Writing is an art, but publishing is a business, and books are a product. Just like the chefs on the NFNS, a little preparation on how to best present yourself and your work, and to do it in a way that says "I'm marketable" goes a long way. While you certainly don't have to know everything, practicing the skills a professional author needs can help you come across as a professional.

And sometimes, that little edge is all you need to win.


  1. Excellent post. I love your perspective.

  2. Love that show, and a great comparison.

  3. A good point. I haven’t seen that particular show, but I've seen similar ones and wonder, "How could they have not been expecting that?" They done it for five seasons?

    I'm one the gets tongue-tied, always have. It has been said I'm a wee bit shy as well. What happen to the hermit sigma?

  4. Thanks for the reminder that this is a business (a creative business, but business nontheless). I'm not quite to that point yet, but hope to be ready to hit the ground skipping (I don't like to run) when I am.

  5. Great comparison. Funny how other parts of life teach us things about our writing.

  6. Great advice and how interesting that they have the NFNS contestants do that! An elevator pitch for my MS is something I definitely need to work on. It's always good to have that ready.

  7. I've had this "I'll need to be prepped for this by the time I'm ready to submit a novel to agents" attitude for awhile.
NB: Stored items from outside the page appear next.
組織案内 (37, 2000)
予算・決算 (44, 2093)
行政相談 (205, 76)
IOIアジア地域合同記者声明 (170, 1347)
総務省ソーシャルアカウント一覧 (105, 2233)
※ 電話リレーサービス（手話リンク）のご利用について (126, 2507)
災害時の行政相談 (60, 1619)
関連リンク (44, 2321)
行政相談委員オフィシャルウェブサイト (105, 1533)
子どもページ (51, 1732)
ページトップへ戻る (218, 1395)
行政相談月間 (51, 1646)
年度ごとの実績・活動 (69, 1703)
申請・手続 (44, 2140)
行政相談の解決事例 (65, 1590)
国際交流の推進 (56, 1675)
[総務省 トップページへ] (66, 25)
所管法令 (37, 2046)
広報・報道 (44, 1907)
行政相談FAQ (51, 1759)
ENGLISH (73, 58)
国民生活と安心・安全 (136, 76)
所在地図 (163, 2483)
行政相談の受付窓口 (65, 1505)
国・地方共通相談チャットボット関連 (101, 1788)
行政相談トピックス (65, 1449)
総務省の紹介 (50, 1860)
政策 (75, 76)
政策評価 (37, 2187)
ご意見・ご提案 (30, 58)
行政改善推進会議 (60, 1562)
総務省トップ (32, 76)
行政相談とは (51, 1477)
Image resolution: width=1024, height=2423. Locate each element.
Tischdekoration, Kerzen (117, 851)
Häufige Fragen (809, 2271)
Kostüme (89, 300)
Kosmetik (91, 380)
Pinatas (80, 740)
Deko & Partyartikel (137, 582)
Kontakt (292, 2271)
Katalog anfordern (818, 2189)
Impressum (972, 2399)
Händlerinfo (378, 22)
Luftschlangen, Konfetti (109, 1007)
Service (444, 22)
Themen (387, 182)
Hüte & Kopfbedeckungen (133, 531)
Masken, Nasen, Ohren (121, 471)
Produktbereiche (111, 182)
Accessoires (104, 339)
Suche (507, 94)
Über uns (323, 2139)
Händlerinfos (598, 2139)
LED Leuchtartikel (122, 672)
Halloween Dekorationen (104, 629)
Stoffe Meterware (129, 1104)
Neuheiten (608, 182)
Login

I've been nudging myself out of that future tense and into the present, but I may have to kick myself in the behind.

    Fortunately, I'm the type of writer who actively talks about what I'm writing when asked (it doesn't stymie me), so I've already gotten to play with potential elevator pitches... and learned thereby that most people don't understand the term for what one narrator is, so then I have to go back and explain it. >_<

    I get shocked myself by all the folk who assume you have to pay to get published. ...Wait. You have to buy supplies if you're making, say, crochet booties for resale. Maybe people deem the expense of producing the hard copy book as supplies? Hrm.

  8. Great analogy -- I love analogies like this.

    One thought I had was that while it is nearly unforgivable for contestants on that show to be surprised when asked to present on camera -- as in, how could they not have known? It's a TV show? --- there are always those producers out there who don't tell their contestants fully what's going on. I liken that to unscrupulous agents or POD publishers.

    But your point is doubly valid in those cases. If you're entering into any kind of venture, research it yourself and don't rely on being told what is what by people.

  9. I love how you've applied something from one endeavor into another. It is very similar. I've noticed how people seem unprepared, though I've done that a bit in a job interview because my mind went blank and forgot my coherent reasons for wanting the library job. "I love books." (smacks head)

  10. The most common questions I get when folks hear I published a book are:

    1. Did you self publish?
    2. How much did it cost?
    3. What's it called?

    I think unless you write, you just don't know the business and don't understand it. And with all the self published ads out there, it makes sense that that's the first thing to pop to someone's mind. There's even a self publishing billboard I passed the other day. A billboard! And I live in a somewhat small town.